TypeError: 'NoneType' object cannot be interpreted as an integer

# Question 3

Now that you've seen both charts side-by-side, you've realized it might be interesting to model them with an animation. However, you'd like to be able to compare the data for countries more easily across the scatter plots.

To do so, you will implement a callback function which is triggered whenever a point is hovered in one of the two scatter plots. The signature for this function is already started below. 

Complete the function so that whenever a point is hovered, the appropriate information is displayed in the table below the scatter plots. 

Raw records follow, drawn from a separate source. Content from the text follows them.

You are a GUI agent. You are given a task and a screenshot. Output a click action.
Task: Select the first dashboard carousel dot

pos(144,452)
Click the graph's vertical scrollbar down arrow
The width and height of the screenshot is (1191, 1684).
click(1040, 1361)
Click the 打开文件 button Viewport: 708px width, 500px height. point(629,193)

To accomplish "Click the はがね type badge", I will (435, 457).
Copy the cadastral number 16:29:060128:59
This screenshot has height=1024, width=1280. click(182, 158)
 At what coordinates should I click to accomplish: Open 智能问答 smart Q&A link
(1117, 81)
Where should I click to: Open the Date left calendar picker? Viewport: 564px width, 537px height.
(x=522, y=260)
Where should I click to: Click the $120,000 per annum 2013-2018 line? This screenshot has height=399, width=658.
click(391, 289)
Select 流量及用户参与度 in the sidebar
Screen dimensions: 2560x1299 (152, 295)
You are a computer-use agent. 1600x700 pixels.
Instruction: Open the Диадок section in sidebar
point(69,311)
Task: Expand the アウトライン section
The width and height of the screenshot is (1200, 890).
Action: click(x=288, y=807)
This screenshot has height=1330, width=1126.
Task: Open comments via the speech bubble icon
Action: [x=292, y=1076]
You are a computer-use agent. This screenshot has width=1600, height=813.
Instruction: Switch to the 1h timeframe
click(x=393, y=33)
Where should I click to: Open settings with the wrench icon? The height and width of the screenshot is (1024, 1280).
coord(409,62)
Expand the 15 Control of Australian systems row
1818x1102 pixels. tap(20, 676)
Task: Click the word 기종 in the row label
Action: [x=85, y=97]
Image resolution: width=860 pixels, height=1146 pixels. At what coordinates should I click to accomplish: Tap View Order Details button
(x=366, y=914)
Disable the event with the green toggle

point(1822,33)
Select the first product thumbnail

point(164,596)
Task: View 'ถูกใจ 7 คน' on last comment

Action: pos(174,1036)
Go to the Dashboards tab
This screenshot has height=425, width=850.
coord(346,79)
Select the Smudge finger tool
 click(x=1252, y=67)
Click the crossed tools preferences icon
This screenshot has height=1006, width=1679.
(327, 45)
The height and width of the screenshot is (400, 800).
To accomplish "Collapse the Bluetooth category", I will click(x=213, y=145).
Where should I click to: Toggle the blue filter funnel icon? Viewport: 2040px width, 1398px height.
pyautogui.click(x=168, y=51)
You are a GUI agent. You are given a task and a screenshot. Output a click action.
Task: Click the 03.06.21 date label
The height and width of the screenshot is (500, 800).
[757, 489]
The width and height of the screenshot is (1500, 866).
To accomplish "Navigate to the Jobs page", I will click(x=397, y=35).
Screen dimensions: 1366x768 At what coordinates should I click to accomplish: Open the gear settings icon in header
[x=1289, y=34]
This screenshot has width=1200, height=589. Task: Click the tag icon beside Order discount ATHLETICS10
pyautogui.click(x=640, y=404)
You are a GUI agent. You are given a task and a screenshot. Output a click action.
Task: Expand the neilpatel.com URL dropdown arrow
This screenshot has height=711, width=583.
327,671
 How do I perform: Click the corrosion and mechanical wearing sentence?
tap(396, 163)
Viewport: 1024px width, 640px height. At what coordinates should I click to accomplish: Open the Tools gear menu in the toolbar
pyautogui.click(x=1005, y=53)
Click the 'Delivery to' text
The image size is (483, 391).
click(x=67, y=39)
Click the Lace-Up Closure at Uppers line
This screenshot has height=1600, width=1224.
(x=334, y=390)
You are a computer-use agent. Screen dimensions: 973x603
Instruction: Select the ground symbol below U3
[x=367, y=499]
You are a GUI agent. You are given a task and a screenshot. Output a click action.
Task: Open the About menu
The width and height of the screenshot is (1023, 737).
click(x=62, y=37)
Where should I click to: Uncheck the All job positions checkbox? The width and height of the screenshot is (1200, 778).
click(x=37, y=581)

The title of the table should be the name of the country of the hovered point. Further, the table should contain the GDP and CO2 information for the years 2000 and 2015.

In [None]:
from dash.dependencies import Input, Output, State

In [None]:
@app.callback(
    [Output('country', 'children'), Output('2000-gdp', 'children'), Output('2000-co2', 'children'), Output('2015-gdp', 'children'), Output('2015-co2', 'children')],
    [Input('fig-2000', 'hoverData'), Input('fig-2015', 'hoverData')],
    [State('country', 'children'), State('2000-gdp', 'children'), State('2000-co2', 'children'), State('2015-gdp', 'children'), State('2015-co2', 'children')],
    prevent_initial_call=True)
def display_selected_data(hoverData2000, hoverData2015, prevCountry, prevgdp0, prevco20, prevgdp5, prevco25):
    ctx = dash.callback_context
    country_name = ctx.triggered[0]['value']['points'][0]['hovertext']
    country_id = ctx.triggered[0]['value']['points'][0]['pointIndex']  #the index in the figure follows the index in the dataframe

    gdp0 = df_2000["GDP"][country_id]
    co0 = df_2000["CO2"][country_id]
    gdp5 = df_2015["GDP"][country_id]
    co5 = df_2015["CO2"][country_id]

    return country_name, gdp0, co0, gdp5, co5

Run these next three cells to check your answer. You should see the table get filled when you hover a point in either scatter plot.

In [104]:
# Use this cell to check your answer
app.run_server(port=8053)

Dash app running on http://127.0.0.1:8053/


# Note for TA:
The app works as intended using the code written in this data exploration. We noticed that running the two servers on ports 8051 and 8052 as predefined in the notebook causes failure. We assume this may be due to Dash management of ports on MacOS. Since the application works as intended, we just ran one server instance for the notebook.

# Next steps

After this initial exploration step, you've decided you would like to implement this data visualization as a bubble chart with an animation to transition between the two years. You also would like to change the axes display to be log-scaled. You will reuse some of this code and complete the rest of the code provided with this TP to make these changes.